** start of Data in this exercise **
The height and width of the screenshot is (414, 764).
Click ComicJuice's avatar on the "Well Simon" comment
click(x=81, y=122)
** end of Data in this exercise **
** start of Data in this exercise **
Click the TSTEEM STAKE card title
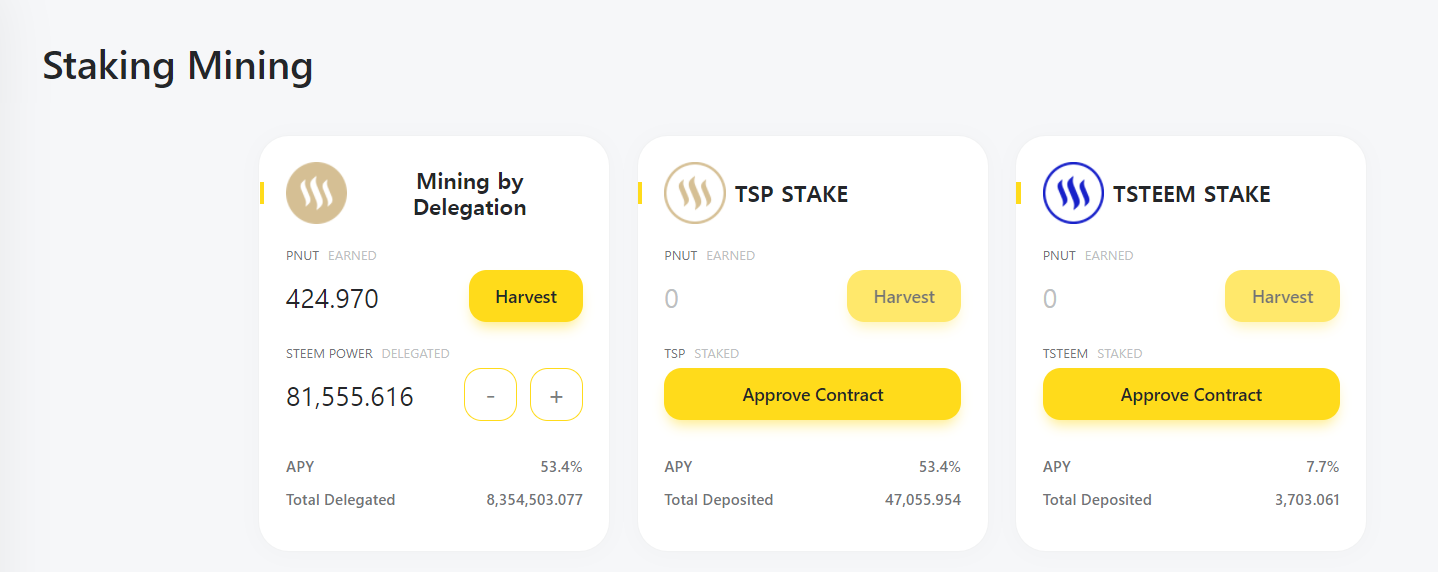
** end of Data in this exercise **
** start of Data in this exercise **
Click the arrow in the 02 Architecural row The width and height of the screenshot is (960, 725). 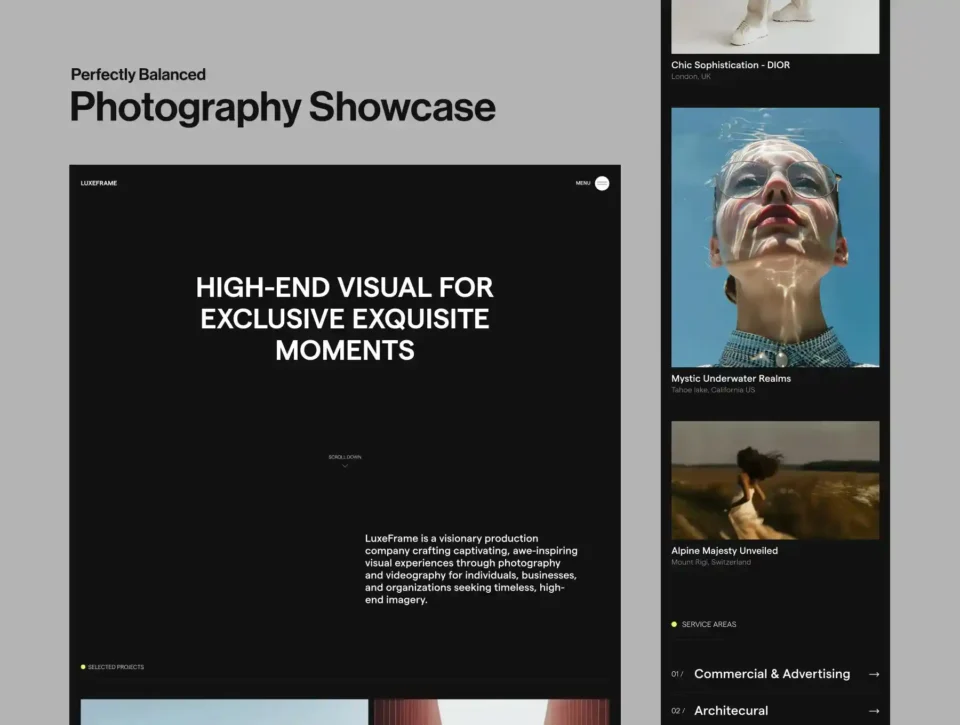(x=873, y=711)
** end of Data in this exercise **
• What the task asks: Please extract the listing from the line containing "The height and" through the line containing "click(x=81, y=122)", both lines included, and repeat those lines with no changes.

• Solved exercise:
The height and width of the screenshot is (414, 764).
Click ComicJuice's avatar on the "Well Simon" comment
click(x=81, y=122)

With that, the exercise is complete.